Contact with secondhand smoke raises the risk for some health problems over time. It may also make some health problems happen more often and be more severe. Because of this, secondhand smoke can cause death. Health problems linked to secondhand smoke include:

  • Lung cancer

  • Breast cancer

  • Other cancers, including leukemia, lymphoma, brain tumors, and cancers of the larynx, bladder, and stomach

  • Heart disease, which may lead to heart attack

  • Peripheral artery disease

  • Stroke

  • Ear infections, especially in children

  • Asthma

  • Respiratory infections, such as bronchitis and pneumonia

  • Scarring of the air passages in the lungs

  • Sudden infant death syndrome (SIDS)

  • Miscarriage, stillborn birth, or low-birth weight

Are you exposed to secondhand smoke?

Millions of people are exposed to secondhand smoke. This includes many young children. Children are more at risk from the health effects of secondhand smoke.

Cigarettes are the main source of secondhand smoke. Pipes, cigars, and other methods of smoking tobacco can also give off secondhand smoke. A single cigar can create as much secondhand smoke as a whole pack of cigarettes.

If you’re in an area where other people are smoking, you’re being exposed to secondhand smoke. You may breathe in secondhand smoke in bars, restaurants, or other public places. And you may breathe it in at home, at your workplace, or in a car. You may be at a higher risk for secondhand smoke exposure if you live with a smoker. You may also be at higher risk if you work in a place that allows smoking, such as a bar.

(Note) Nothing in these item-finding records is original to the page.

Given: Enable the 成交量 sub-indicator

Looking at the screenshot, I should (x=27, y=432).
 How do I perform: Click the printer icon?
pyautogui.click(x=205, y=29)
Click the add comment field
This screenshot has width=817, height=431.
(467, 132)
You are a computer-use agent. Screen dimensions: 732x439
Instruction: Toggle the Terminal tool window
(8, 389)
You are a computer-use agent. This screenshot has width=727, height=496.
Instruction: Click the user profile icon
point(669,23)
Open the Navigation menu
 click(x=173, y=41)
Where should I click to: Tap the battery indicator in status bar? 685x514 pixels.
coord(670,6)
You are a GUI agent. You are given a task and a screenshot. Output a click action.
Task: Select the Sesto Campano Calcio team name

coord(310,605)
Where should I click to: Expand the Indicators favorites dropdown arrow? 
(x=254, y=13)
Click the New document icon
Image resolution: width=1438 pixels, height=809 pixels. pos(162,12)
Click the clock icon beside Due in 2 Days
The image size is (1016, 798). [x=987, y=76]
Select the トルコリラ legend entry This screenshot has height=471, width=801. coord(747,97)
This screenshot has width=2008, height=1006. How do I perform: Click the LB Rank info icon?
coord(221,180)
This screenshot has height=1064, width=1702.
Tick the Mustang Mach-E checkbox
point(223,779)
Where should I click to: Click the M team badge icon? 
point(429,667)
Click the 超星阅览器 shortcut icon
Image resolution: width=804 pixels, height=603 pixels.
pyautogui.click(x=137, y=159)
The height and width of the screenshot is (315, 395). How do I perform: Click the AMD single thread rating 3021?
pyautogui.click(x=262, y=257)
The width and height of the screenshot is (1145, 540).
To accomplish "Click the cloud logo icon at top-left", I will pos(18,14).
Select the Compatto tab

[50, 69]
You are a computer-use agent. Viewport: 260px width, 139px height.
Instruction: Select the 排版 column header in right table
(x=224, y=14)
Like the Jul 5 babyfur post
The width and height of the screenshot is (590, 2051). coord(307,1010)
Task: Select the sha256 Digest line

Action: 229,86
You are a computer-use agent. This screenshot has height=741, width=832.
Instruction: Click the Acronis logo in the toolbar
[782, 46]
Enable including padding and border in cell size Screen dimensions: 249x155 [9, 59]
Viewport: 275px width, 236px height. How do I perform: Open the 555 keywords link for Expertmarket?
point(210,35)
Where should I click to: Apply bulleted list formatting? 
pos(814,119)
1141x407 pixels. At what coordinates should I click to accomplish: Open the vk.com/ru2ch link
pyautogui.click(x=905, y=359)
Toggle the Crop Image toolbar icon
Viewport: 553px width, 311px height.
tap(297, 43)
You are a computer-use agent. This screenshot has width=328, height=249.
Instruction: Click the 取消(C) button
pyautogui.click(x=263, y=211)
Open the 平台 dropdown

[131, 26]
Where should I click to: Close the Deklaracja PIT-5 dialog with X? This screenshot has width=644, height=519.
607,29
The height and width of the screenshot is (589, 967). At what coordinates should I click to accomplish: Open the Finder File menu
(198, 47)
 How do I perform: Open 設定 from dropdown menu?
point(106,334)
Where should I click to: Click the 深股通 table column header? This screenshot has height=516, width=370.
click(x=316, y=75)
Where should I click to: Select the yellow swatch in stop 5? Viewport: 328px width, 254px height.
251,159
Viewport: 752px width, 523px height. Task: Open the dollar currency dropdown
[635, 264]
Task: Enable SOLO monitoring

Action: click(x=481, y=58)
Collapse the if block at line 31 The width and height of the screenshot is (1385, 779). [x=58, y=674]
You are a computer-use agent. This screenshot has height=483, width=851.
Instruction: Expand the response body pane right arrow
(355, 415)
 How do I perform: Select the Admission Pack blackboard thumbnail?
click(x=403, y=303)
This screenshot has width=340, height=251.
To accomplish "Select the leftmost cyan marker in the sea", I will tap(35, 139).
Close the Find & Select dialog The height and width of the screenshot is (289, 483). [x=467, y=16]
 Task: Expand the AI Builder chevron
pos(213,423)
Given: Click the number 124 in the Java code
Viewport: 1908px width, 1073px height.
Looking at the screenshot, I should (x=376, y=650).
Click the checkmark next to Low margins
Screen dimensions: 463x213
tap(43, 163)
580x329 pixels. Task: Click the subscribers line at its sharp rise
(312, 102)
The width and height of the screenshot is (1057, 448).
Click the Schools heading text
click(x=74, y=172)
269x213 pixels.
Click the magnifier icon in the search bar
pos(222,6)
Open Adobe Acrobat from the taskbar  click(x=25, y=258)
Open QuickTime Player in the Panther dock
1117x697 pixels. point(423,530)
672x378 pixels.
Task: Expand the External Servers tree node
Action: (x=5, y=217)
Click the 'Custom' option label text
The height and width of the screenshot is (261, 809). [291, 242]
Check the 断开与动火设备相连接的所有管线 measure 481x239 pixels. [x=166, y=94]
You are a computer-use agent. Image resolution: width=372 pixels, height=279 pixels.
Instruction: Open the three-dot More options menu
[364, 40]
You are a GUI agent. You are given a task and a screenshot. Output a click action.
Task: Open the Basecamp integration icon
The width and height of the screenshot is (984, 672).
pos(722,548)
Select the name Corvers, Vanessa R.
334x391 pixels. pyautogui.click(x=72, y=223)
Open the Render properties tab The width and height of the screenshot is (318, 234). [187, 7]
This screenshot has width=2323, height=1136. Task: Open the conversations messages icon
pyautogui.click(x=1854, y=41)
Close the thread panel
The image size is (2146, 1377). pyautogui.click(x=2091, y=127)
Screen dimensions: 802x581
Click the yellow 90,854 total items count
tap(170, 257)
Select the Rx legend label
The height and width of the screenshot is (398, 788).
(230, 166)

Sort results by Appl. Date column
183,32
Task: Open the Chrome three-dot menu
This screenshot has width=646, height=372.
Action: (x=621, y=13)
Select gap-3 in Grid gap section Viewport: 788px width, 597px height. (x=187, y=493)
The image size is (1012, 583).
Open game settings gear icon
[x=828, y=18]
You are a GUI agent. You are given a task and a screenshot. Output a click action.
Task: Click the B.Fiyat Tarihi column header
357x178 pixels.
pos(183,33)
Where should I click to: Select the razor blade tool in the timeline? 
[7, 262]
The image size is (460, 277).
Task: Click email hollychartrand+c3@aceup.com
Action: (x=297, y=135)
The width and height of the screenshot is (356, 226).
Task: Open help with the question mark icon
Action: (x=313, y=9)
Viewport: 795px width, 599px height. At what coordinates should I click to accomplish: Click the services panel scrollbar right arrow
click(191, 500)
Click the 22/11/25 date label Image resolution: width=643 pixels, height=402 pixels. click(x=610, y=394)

Secondhand smoke exposure can be measured. This is done by testing indoor air for chemicals found in tobacco smoke, such as nicotine. Your healthcare provider can also test your own level of exposure. This is done by measuring the level of cotinine in your blood, saliva, or urine. Cotinine is a chemical created after nicotine enters the body. If you have high levels of cotinine, you likely have high levels of other chemicals from smoke.

But this type of testing is not often needed. If you spend a lot of time in places where people smoke, you likely have high levels of chemicals in your body from the smoke. This is true even if you don’t smoke. If you spend only a small amount of time around smoke, your levels are likely lower.

Preventing exposure to secondhand smoke

You can lower your contact with secondhand smoke. Make sure to also protect children and people with health problems from the smoke. You can do this by avoiding places where smoking is allowed. If you live with a smoker, ask the person to smoke only outside.

Open windows, use air filters, and install air ventilation systems. These may lessen contact with secondhand smoke. But they do not stop contact. Prevent smoking indoors is the only way to protect people from secondhand smoke.